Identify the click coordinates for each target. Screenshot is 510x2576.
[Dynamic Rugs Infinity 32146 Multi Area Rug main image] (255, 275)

--

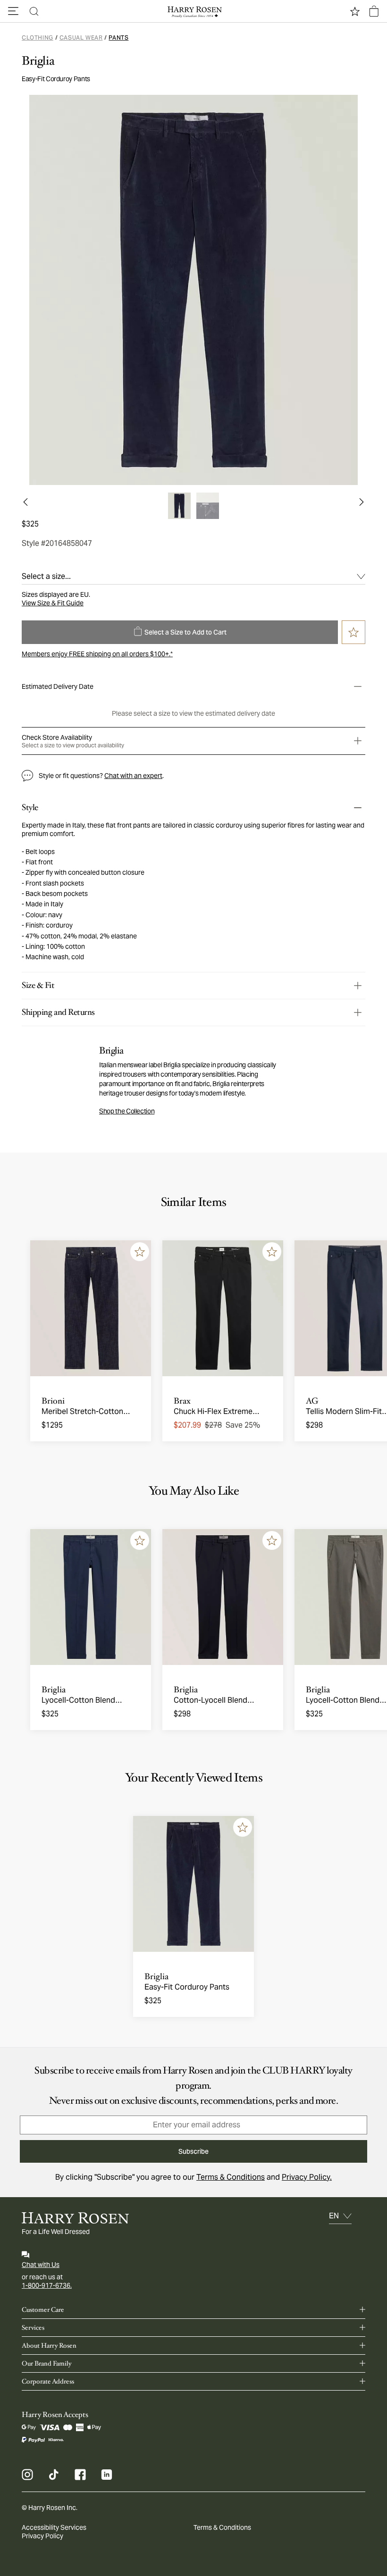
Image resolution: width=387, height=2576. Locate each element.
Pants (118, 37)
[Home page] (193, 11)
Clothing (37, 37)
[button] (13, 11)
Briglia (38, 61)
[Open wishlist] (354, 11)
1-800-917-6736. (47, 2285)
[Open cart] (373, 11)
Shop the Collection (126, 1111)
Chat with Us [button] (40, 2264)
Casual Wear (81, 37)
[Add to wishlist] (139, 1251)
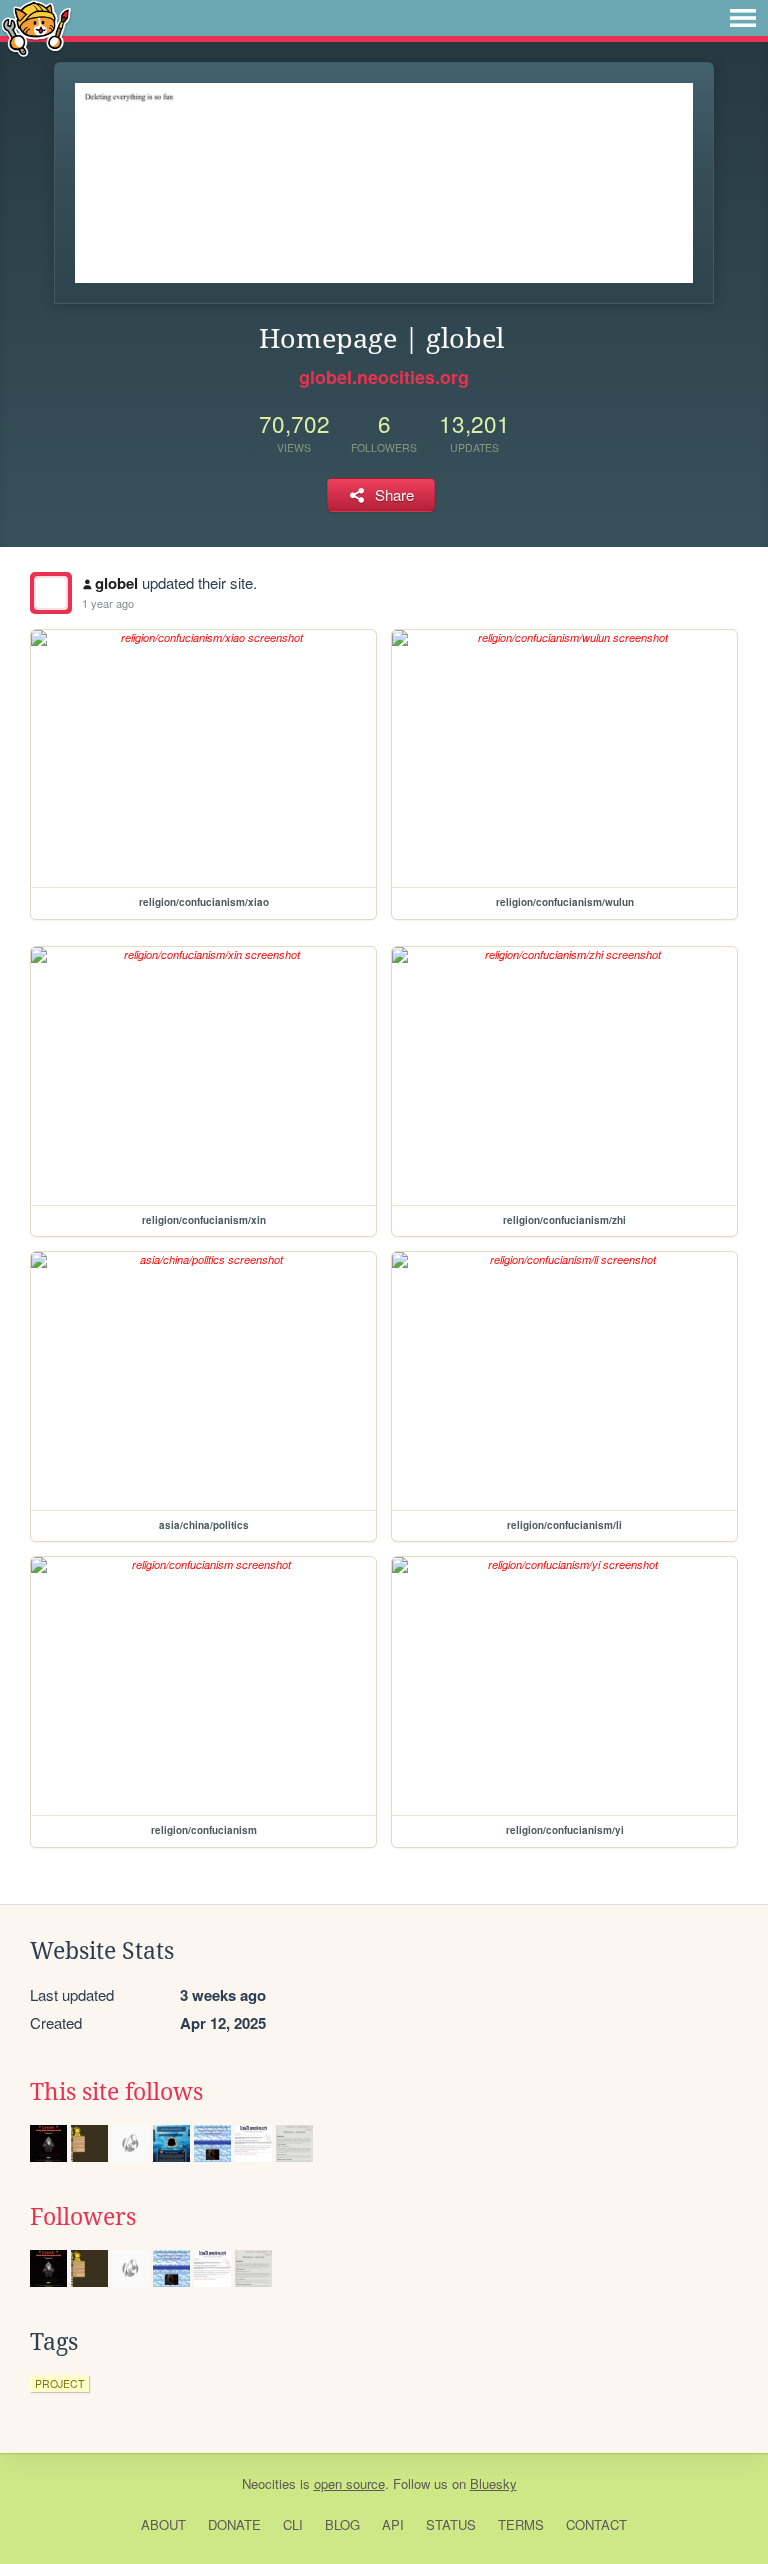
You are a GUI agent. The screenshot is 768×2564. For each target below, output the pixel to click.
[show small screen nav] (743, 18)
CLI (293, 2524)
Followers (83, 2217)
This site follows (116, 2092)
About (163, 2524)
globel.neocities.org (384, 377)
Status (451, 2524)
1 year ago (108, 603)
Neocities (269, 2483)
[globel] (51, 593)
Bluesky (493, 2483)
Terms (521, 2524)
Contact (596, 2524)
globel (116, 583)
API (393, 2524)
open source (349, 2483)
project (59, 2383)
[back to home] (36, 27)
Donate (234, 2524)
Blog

--

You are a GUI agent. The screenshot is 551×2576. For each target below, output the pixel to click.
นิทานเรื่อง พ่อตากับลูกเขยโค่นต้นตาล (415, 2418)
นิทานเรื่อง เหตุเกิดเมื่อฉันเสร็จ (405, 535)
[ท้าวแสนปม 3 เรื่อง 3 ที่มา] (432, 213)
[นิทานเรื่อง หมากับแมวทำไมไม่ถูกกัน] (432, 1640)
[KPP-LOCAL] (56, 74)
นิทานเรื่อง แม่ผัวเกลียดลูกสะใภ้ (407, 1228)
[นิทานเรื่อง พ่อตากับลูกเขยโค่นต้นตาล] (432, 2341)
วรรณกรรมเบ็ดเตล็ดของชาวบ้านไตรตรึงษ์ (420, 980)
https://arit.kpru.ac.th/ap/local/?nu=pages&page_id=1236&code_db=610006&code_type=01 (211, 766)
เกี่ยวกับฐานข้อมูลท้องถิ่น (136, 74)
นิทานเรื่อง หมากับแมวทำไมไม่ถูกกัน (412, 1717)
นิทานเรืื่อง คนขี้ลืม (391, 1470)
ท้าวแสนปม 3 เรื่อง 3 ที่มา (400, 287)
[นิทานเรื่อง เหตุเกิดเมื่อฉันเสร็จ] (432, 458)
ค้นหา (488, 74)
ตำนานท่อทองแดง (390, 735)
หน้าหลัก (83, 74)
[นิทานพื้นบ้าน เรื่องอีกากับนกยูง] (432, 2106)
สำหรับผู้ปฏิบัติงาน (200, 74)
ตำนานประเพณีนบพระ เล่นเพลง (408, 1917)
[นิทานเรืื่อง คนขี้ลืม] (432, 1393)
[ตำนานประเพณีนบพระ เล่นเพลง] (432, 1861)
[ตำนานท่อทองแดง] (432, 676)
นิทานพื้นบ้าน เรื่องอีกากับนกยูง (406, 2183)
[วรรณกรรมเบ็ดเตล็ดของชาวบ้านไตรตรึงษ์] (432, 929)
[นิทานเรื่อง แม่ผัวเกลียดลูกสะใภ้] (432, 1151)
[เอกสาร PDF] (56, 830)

--

» **Required action**:
All that is needed is the exact run of lines above from the line containing "ตำนานประเพณีนบพระ เล่นเพลง (408, 1917)" through the line containing "[เอกสาร PDF] (56, 830)", both of them included.

» **Output below**:
ตำนานประเพณีนบพระ เล่นเพลง (408, 1917)
[นิทานเรืื่อง คนขี้ลืม] (432, 1393)
[ตำนานประเพณีนบพระ เล่นเพลง] (432, 1861)
[ตำนานท่อทองแดง] (432, 676)
นิทานพื้นบ้าน เรื่องอีกากับนกยูง (406, 2183)
[วรรณกรรมเบ็ดเตล็ดของชาวบ้านไตรตรึงษ์] (432, 929)
[นิทานเรื่อง แม่ผัวเกลียดลูกสะใภ้] (432, 1151)
[เอกสาร PDF] (56, 830)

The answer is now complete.